2. You Can Receive a Portion of the Case’s Proceeds
In addition to benefiting from the legal protections against retaliation, whistleblowers can also recover an award that is comprised of a share of the case’s proceeds.
Generally, the award is between 10 and 30 percent of what gets recovered. Where you would fall in that range of percentages depends on whether:
- The FDA intervened in your case, or you prosecuted it all on your own
- There are multiple whistleblowers
- The evidence that you provided was a major or a minor contribution
However, the whistleblower statute you use to advance your case can also influence the amount of your reward.
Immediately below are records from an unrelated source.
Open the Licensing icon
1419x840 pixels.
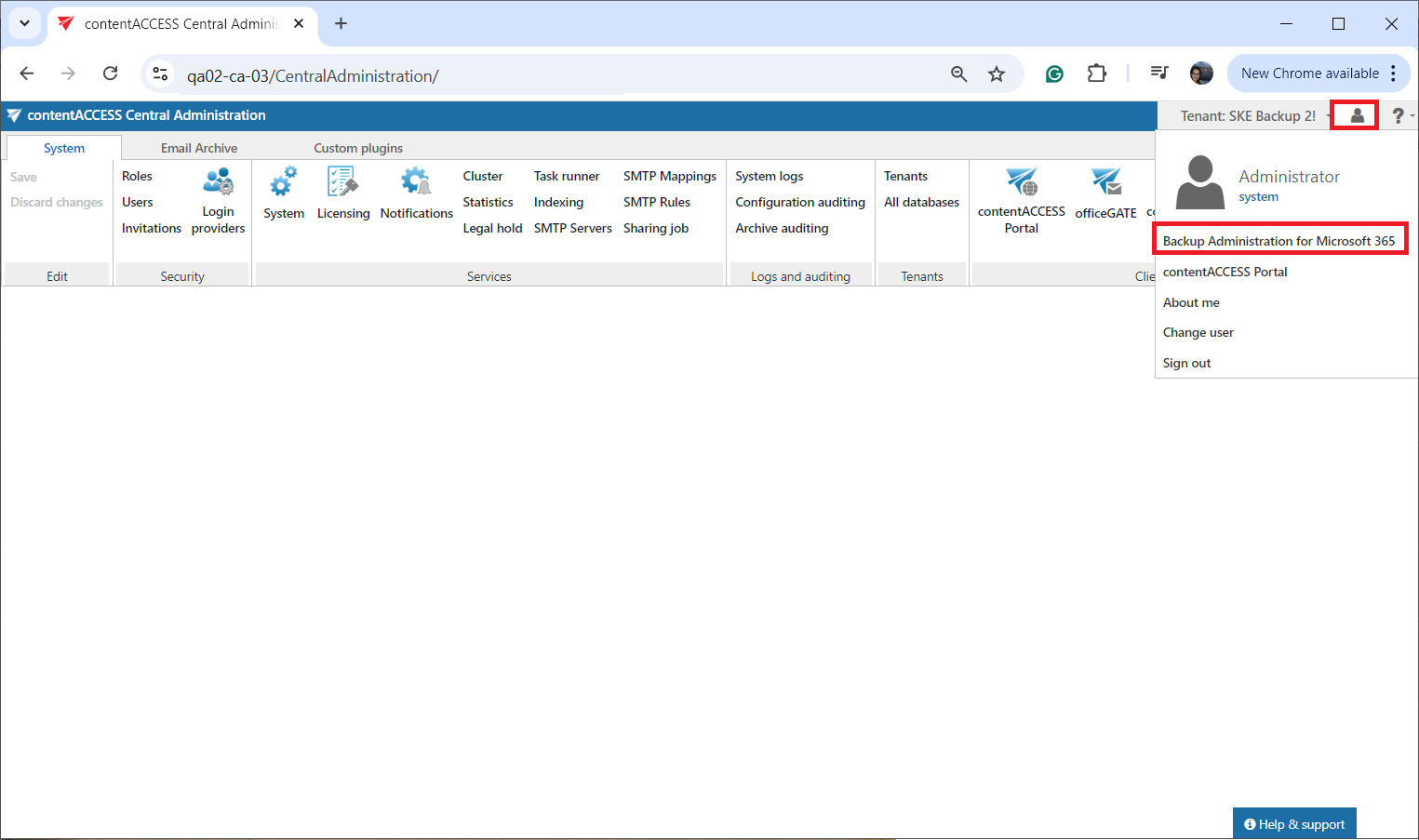click(342, 182)
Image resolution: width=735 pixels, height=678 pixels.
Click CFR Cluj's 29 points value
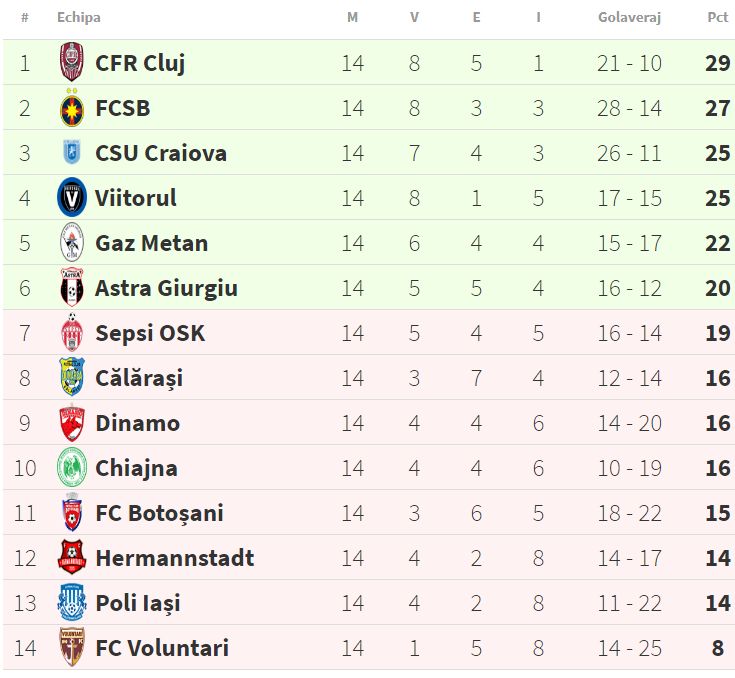717,63
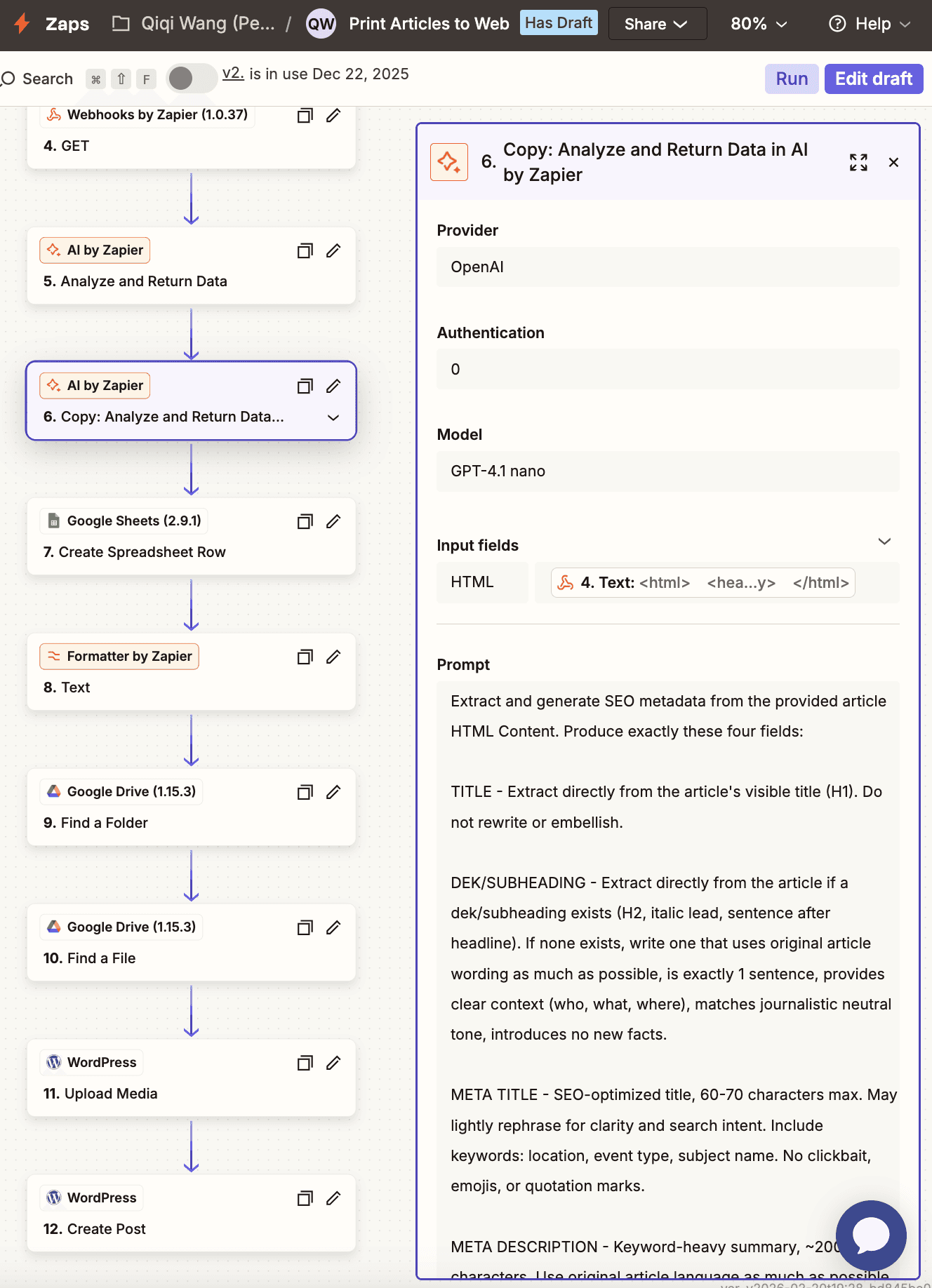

For example, whistleblower cases that use the False Claims Act recover the amount defrauded, plus a civil penalty for each fraudulent claim. That amount is multiplied by three, as the Act imposes treble damages.
This can lead to huge totals, which mean substantial whistleblower awards, even for whistleblowers who only get 10 percent of the case’s proceeds. Unfortunately, the False Claims Act is a relatively rare vehicle for FDA cases because it only covers fraud against a government program. However, if you are blowing the whistle on, say, false statements made in the performance of a government contract, the False Claims Act may be available.
3. Having a Whistleblower Lawyer on Your Side is Critical
The variety of FDA whistleblower statutes that are available is just one of the reasons why whistleblowers really need a lawyer to guide them through the process. In many cases, the differences between the statutes are great enough that they can have a substantial impact on the outcome of your case.
That is just the beginning, though.
Chances are extremely high that this is your first time as a whistleblower. The investigation that you will conduct to unearth evidence of waste, fraud, or abuse in the system will be sensitive and could leave you exposed to serious professional consequences. Without the experienced guidance of a whistleblower lawyer who has done these investigations before, the odds are much higher that you make a misstep that proves to be costly.
4. Whistleblower Cases Follow a Unique Process
That investigation that you do is just one of the first steps in what can be a long process.
After they initially find signs of FDA waste of federal funds, fraud within the federal government, mismanagement of federal contract, or abuse, potential whistleblowers generally look closer to see if their suspicions are true or not.
If they are confirmed, the next best step is to get a whistleblower lawyer. Doing this before you investigate too much on your own can avoid the potential that you make a mistake. A lawyer can also point you in the direction of more and better evidence to gather or show you investigative techniques that you did not know.
When you have obtained as much evidence of misconduct as possible, the next step is to report it to the FDA and urge them to act on it. Even though it can decrease the whistleblower award that you are entitled to receive for disclosing the incriminating information, if the FDA intervenes in your case, then the investigation that they perform will be exceptionally thorough, and, more importantly, you and your legal team will not have to do it. Cases in which the FDA intervenes are substantially more likely to succeed than those that whistleblowers prosecute on the FDA’s behalf.